Leclerc è un pilota straordinario, nel senso di “estraneo all’ordinario”:
«Amo fare le cose in modo diverso – ha detto in una recente intervista a BBC Sport – Cerco sempre di fare cose che le persone non si aspettano, perché questo è ciò che è eccitante nello sport. Bisogna sempre sorprendere le persone in pista altrimenti è troppo facile per loro». Da qui la tendenza a commettere spesso errori: «A volte va come voglio, altre no e imparo da queste».
Nell’annus horribilis della Ferrari, Leclerc ha mostrato quanto alte siano le aspettative che ripone su se stesso. In più di una circostanza non sono mancate plateali autocritiche. Nel gran premio di Turchia, sulla pista di Istanbul resa viscida dalla pioggia, Leclerc parte dalla quattordicesima posizione e risale fino al secondo posto guidando magnificamente. In condizioni di difficoltà si conferma uno dei piloti più talentuosi. Mentre Hamilton conquista la matematica del settimo alloro mondiale, Charles difende il secondo gradino del podio dall’attacco di Perez.
Sbaglia però l’ultima staccata e va lungo in curva: ne approfitta il messicano, seguito da Vettel. Leclerc è quarto, fuori da un podio che aveva strameritato. «Sono un coglione!», urla in radio dopo il traguardo. Autocritica ma anche lucidità di analisi: «Anche se prima avevo fatto un lavoro molto buono», ha spiegato nel dopo gara, «l’errore nel momento sbagliato ci è costato il risultato finale, che è la cosa più importante».
«Leader come Schumacher»
Già nella prima stagione in Ferrari (la sua seconda in Formula 1), Leclerc aveva alternato prodezze ad errori piuttosto banali, dettati per lo più dall’inesperienza: «Alla fine della stagione ero un po’ deluso con me stesso perché avevo fatto degli errori in alcuni momenti molto importanti». E ancora: «Fa parte della curva di apprendimento, quindi quest’anno mi ero posto l’obiettivo di provare a migliorare e a fare meno errori, cosa che penso di aver raggiunto». Leclerc si ritiene comunque «estremamente soddisfatto» del suo 2020, considerate le difficoltà della Ferrari:
«In qualche modo le persone sono riuscite ancora vedere che stavo facendo un lavoro migliore rispetto allo scorso anno anche se i risultati non erano così buoni. Mi ha tenuto molto motivato il fatto che le persone vedessero cosa stavo facendo in macchina».

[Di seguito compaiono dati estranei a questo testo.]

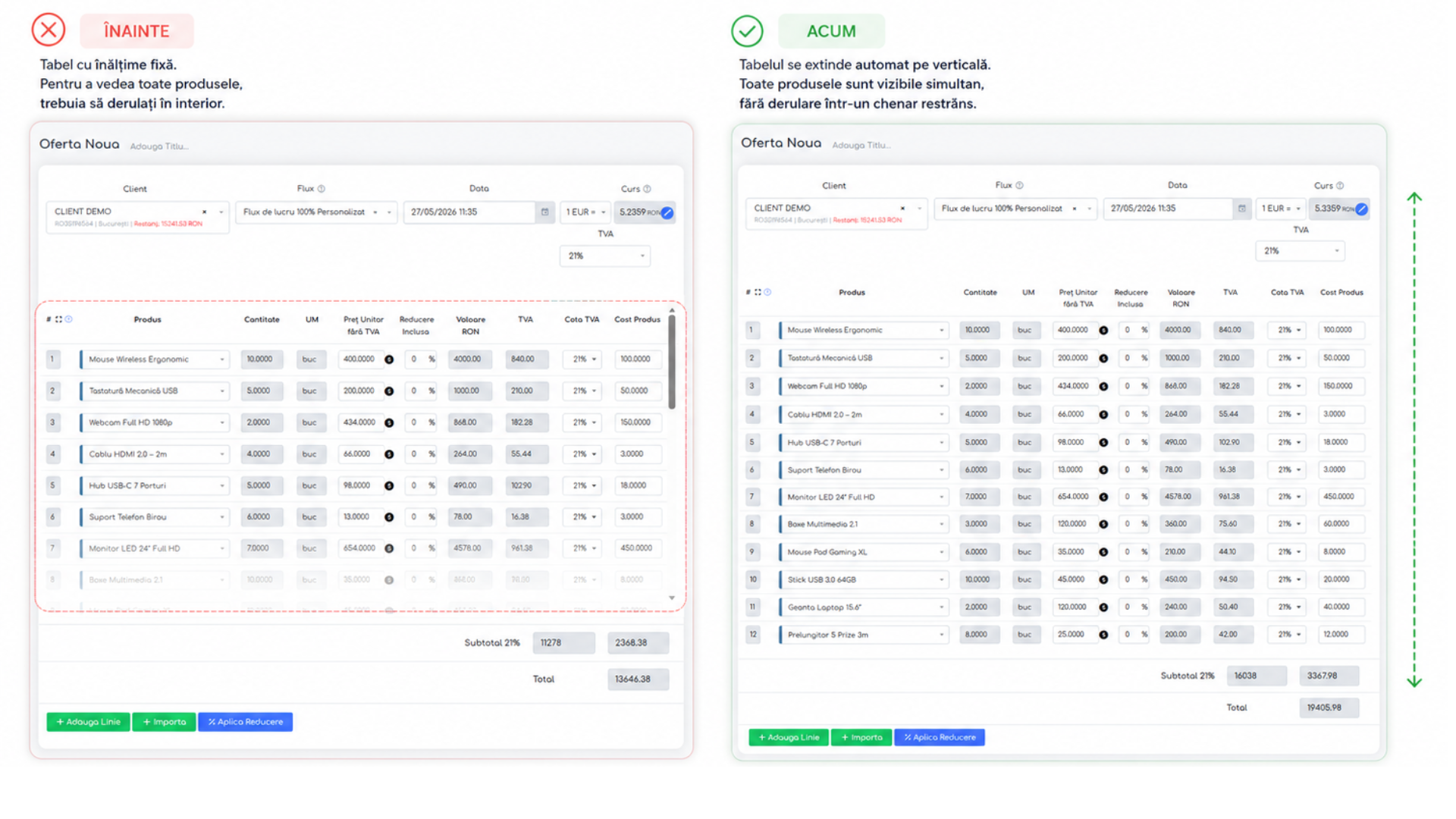
Task: Click Adauga Titlu field in left panel
Action: click(x=158, y=146)
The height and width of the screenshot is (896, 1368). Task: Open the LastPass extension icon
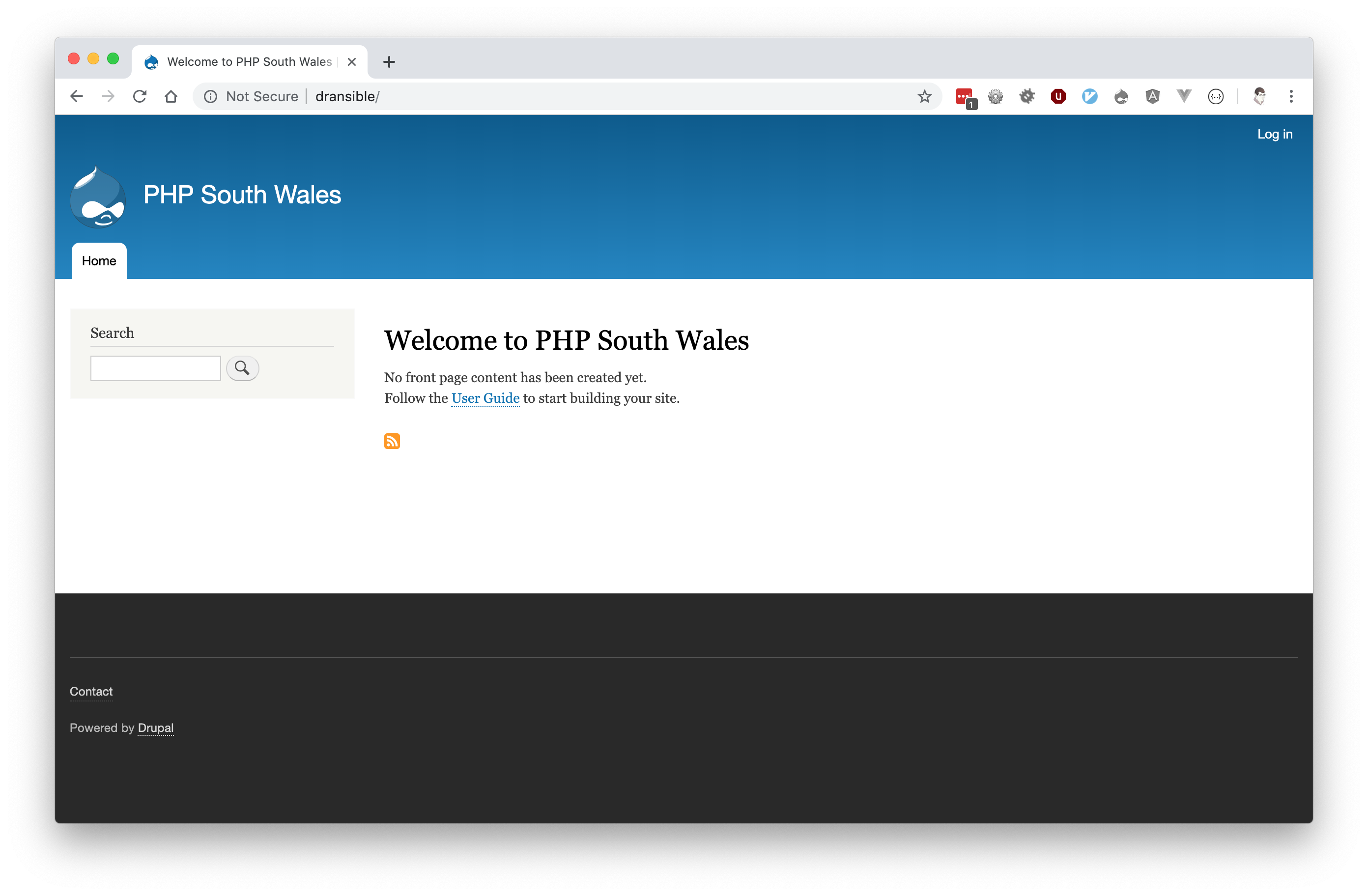coord(964,97)
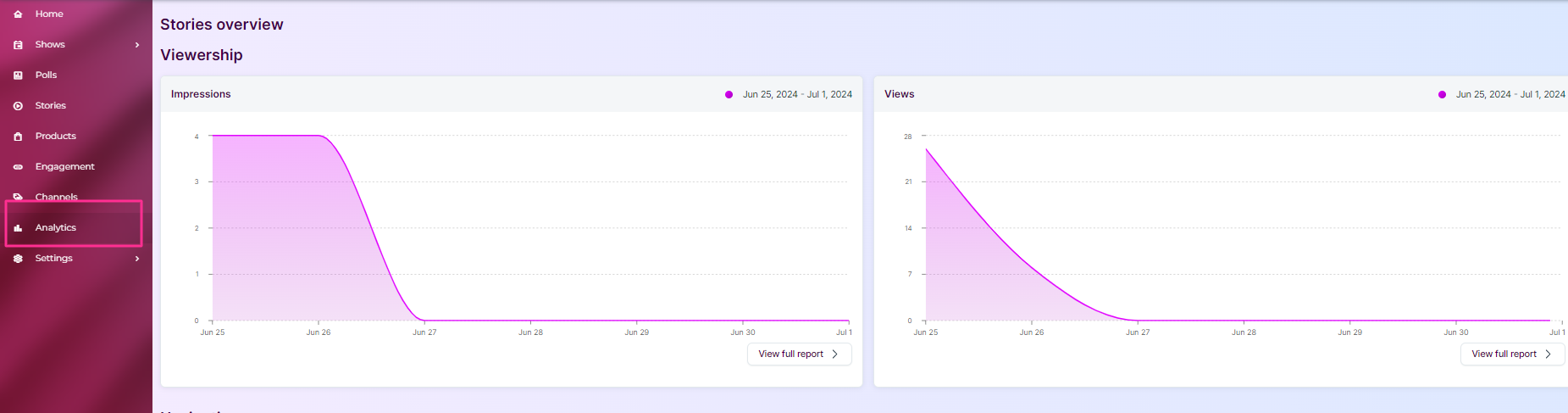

Dello stesso avviso è anche il team principal del Cavallino Mattia Binotto: «Quest’anno ha guidato ancora meglio dell’anno scorso», ha detto nel podcast Beyond the Grid. «Penso che con una macchina difficile come quella di quest’anno, è stato forte, coerente, ha saputo adattarsi ai vari layout della pista, cercando di estrarre il massimo potenziale dalla vettura».
I miglioramenti intravisti in pista nel 2020, hanno appuntato sul petto di Leclerc i gradi di capitan futuro, un leader designato sull’esempio di Michael Schumacher: «Faccio spesso dei paragoni con il periodo 1995-2000», continua Binotto, «quando la Ferrari stava investendo su persone e tecnologie, come stiamo facendo noi oggi, ingaggiando giovani elementi e giovani ingegneri. All’epoca c’era un pilota come leader, Michael, e oggi abbiamo Charles: anche se non ha l’esperienza né ha vinto dei mondiali come Schumacher, abbiamo un leader chiaro in pista e penso che sia importante».
Per la prima volta dal 2007, la Ferrari si presenterà al via della nuova stagione con due piloti che non hanno mai vinto un mondiale. Inoltre Leclerc, 23 anni, e Sainz, 26, comporranno la coppia di ferraristi più giovane dal 1968. Ripartire da capo, voltando pagina. Con una sola certezza: Charles Leclerc. Il futuro della Rossa è nella sue mani.